Study for the Dream Sequence in Spellbound by Salvador Dalí (1945).

A new exhibition exploring Salvador Dalí’s connections with cinema begins at Tate Modern this weekend. Interesting seeing Dalí’s gradual reappraisal by the art establishment after years of dismissal but then it is nearly twenty years after his death.


One welcome result of this event is an interview in the Tate’s online magazine with film director José Montes Baquer whose Dalí collaboration, Impressions of Upper Mongolia, Hommage to Raymond Roussel, I wrote about last year. This is the only substantial discussion of this curious film I’ve seen anywhere so it’s fascinating to discover that it came about as a result of Dalí urinating on a pen.

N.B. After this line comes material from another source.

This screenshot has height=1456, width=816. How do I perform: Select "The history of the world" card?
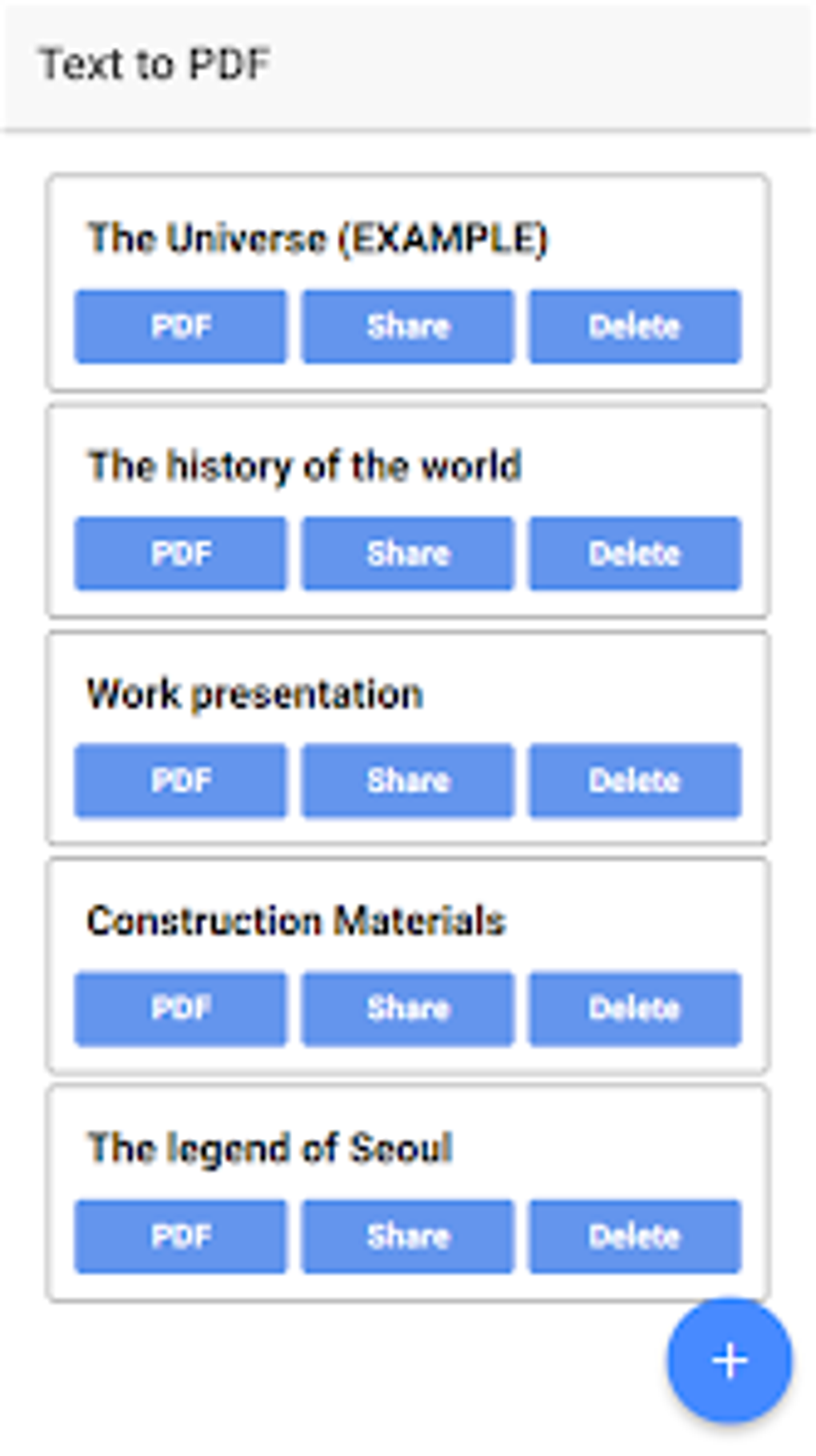(304, 463)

He said: “In this clean and aseptic country, I have been observing how the urinals in the luxury restrooms of this hotel have acquired an entire range of rust colours through the interaction of the uric acid on the precious metals that are astounding. For this reason, I have been regularly urinating on the brass band of this pen over the past weeks to obtain the magnificent structures that you will find with your cameras and lenses. By simply looking at the band with my own eyes, I can see Dalí on the moon, or Dalí sipping coffee on the Champs Élysées. Take this magical object, work with it, and when you have an interesting result, come see me. If the result is good, we will make a film together.”

The interview also includes a few more tantalising glimpses of the film’s images and in the same magazine there’s a piece by Roy Disney remembering Dalí’s encounter with his uncle, Walt.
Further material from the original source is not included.